List of tasks:
1. Rewrite the paragraph of the H&M article that begins "In the quarter, the gross margin" more briefly, keeping its main facts.
2. Pick up the H&M article after its last sentence and carry it on.

(Reading text Opens)

In the period from March 1-28, Hennes & Mauritz (H&M)’s net sales increased by 55 percent in local currencies, recovering from a 21 percent decline in the first quarter that ended Feb. 28.
On a reported basis, the Swedish fashion and accessories retailer H&M booked first-quarter net sales of 40,060 million Swedish krona (€3,900m-$4,596m), down from SEK 54.948 million (€5,352m-$6,304m) a year earlier, as a second wave of the Covid-19 pandemic resulted in extensive restrictions. At the peak, around 1,800 stores, or 36 percent of the total fleet, were temporarily closed. Online sales continued to develop very well, it noted.
In the quarter, the gross margin narrowed to 47.6 percent from 51.0 percent and the group posted a net loss of SEK 1,070 million (€104m-$123m) compared with a profit of SEK 1,928 million (€188m-$221m) a year earlier.
H&M said that in the first quarter, the program to streamline invoice management and payment processes has freed up just over SEK 3 billion (€0.29bn-$0.34bn ) of the around SEK 10 billion (€0.97bn-$1.15bn) in improvements that are expected to be obtained in 2021.
H&M also engaged into a damage-limitation exercise in the wake of a backlash in China following the re-emergence on social media of a statement released in 2020 in which it expressed concern about forced labor in the Chinese region of Xinjiang and pointed out that it does not buy products from the region.
In last year’s statement, H&M said that it was ”deeply concerned by reports from civil society organisations and media that include accusations of forced labor and discrimination of ethnoreligious minorities in Xinjiang Uyghur Autonomous Region (XUAR). We strictly prohibit any type of forced labor in our supply chain, regardless of the country or region.”

(Reading text Closes)
(Supplied entries Opens)

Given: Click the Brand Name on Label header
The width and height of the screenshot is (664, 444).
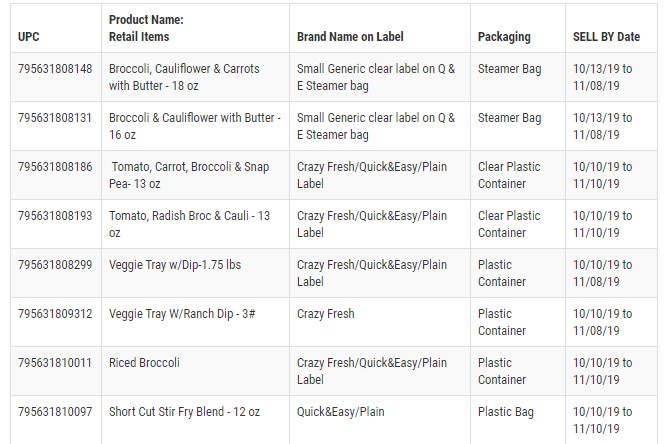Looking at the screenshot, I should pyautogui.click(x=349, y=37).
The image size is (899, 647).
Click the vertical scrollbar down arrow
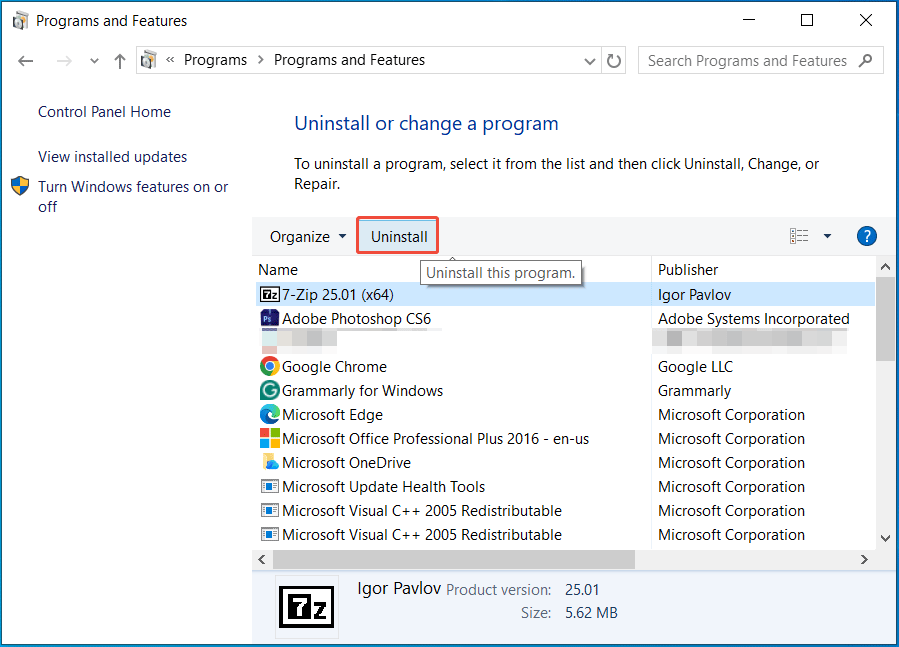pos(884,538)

(Supplied entries Closes)

Solved tasks:
1. H&M's first-quarter gross margin fell to 47.6 percent from 51.0 percent. The group reported a net loss of SEK 1,070 million (€104m-$123m), against a profit of SEK 1,928 million (€188m-$221m) a year earlier.

2.
In effort to placate Chinese officials and consumers, H&M indicated on March 31, 2021, that “China is a very important market to us and our long-term commitment to the country remains strong. Having been present there for more than thirty years, we have witnessed remarkable progress within the Chinese textile industry. Being at the forefront of innovation and technology, China will clearly continue to play an important role in further developing the entire industry.”
It added that it wants to be a “responsible buyer, in China and elsewhere” and that building forward-looking strategies and actively working on next steps with regards to material sourcing. Together with all relevant stakeholders, we want to collaborate to be part of the solution and jointly build a more sustainable fashion industry.” The statement does not mention the Xinjiang region.
During a conference call, H&M disclosed that 20 of its Chinese stores were closed at the end of March, without indicating whether it was a consequence to retaliation in the country.
The group also released its Sustainability Performance Report for 2020 that highlighted that 64.5 percent of its materials are from recycled or more sustainable sources and that whole cotton used is organic, recycled or sourced in a more sustainable way.
H&M expects to use 30 percent of recycled material by 2025 thanks to breakthroughs in the recycling of post-consumer fabric without quality loss.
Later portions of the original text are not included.